I would suggest getting carers in to help your Dad cope with your Mum. They probably won't like the idea but they both need to look after themselves. Mum started having people in twice a week for showering, then after a fall in which she broke her wrist it was every morning & evening, she now has 4 care calls a day. If you can get a care company that can organise a small pool of carers to come in they do become almost like friends to all of you and they will alert you if things start to deteriorate and more help is needed, mine have organised OT visits for me and always let me know if Mum is a bit off colour. This should give you some reassurance living so far away.

It's a big decision to move. Mum was on her own 200 miles away from me and really didn't want to move but eventually agreed and in hindsight it was too late as she was unable to make friends where she now is as she wasn't mobile enough to get out on her own & now like your Mum struggles to talk. Think about what you want in a move. My Mum is in sheltered housing, which has been great when she's had a fall as there is a duty manager on 24 hours a day and they go & check up on her & call an ambulance if necessary. But they don't provide any care and some of the staff are a bit snooty towards carers, which really annoys me. Think about whether you might need a separate bedroom for a live in carer at some point - I didn't & so if Mum does need 24 hour care, we will need to do it with night sitters, rather than live in, which will be much more expensive.
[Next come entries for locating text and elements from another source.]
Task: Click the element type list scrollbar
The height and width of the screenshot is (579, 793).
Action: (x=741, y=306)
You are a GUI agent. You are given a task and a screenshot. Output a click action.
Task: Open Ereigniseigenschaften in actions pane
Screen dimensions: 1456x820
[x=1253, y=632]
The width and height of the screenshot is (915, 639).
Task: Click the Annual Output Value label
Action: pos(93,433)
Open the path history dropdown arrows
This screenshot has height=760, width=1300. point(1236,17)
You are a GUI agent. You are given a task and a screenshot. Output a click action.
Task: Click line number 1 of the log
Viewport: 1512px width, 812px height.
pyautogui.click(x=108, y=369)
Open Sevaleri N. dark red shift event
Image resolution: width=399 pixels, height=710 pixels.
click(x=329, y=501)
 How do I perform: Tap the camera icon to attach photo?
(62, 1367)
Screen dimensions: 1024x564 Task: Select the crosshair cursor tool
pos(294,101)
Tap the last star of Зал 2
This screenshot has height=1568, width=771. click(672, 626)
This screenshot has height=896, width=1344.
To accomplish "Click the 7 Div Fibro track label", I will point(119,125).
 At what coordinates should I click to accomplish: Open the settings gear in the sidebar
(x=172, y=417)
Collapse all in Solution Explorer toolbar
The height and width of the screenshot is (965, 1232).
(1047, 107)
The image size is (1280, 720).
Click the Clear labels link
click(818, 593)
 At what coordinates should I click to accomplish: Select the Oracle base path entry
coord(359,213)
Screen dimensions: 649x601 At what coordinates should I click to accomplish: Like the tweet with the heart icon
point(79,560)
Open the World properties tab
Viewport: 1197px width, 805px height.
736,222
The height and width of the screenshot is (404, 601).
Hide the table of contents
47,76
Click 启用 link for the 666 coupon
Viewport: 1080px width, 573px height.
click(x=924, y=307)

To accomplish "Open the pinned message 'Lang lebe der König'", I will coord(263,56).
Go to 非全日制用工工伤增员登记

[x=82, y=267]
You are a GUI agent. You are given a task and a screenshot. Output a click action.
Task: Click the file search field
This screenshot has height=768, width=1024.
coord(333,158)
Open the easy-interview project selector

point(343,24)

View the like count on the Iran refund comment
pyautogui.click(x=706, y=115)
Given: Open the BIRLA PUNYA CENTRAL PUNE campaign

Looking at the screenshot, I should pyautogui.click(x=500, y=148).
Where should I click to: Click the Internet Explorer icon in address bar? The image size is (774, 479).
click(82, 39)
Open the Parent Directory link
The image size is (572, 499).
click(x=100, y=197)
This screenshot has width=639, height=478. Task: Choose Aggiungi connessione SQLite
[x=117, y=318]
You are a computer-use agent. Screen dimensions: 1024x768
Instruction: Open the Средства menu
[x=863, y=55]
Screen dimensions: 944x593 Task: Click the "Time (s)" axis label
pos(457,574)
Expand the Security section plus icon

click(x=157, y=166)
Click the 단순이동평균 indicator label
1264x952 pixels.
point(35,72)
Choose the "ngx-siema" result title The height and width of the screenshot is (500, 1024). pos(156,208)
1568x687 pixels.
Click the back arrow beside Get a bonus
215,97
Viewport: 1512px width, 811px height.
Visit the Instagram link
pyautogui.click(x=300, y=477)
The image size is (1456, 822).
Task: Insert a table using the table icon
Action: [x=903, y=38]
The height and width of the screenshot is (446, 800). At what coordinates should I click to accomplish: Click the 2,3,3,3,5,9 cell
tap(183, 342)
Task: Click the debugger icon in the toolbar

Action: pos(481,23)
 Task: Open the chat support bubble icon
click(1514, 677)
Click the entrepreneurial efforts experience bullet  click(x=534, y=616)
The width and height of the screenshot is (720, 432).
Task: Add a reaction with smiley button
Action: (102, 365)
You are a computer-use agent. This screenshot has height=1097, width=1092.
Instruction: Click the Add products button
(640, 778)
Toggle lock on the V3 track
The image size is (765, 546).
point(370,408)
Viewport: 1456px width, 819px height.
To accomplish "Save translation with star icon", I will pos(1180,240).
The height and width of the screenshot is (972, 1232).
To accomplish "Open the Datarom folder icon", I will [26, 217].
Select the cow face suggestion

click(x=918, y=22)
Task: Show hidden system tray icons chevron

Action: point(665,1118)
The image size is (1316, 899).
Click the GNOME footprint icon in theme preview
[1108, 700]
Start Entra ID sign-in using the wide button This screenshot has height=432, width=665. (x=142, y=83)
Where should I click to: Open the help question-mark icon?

It can feel overwhelming but this forum can help - throw questions out, you will get plenty of different opinions & ideas that will help you make better informed decisions for your particular circumstances.

Good luck & remember we are here

Hi Muvs!

I'm sorry PSP has entered your family.

The suggestions of my "chat" colleagues are wise and based on their different experiences. In my case they have been very helpful.

I am not a phisicyan. The information I am sending you through this private mail is a compilation of our own experiences with PSP after 7,5 years and of the people who participate in the PSP chat.

Hug and luck.

Luis

Willow_rob profile image
Willow_rob

Hi Muvs, I found our Hospice are nurse an immense help with a lot of the administration. Our District Matron was a star in helping to kick start the CHC funding process and coordinating the support (OT, physio, SALT etc). We live in Devon and are well served with caring agencies. My wife is completely incapacitated and needs double handed care but she is still with us and knows what is going on but cannot communicate. You have to prepare for a similar outcome and get care in place because PSP affects the carer as much as the patient.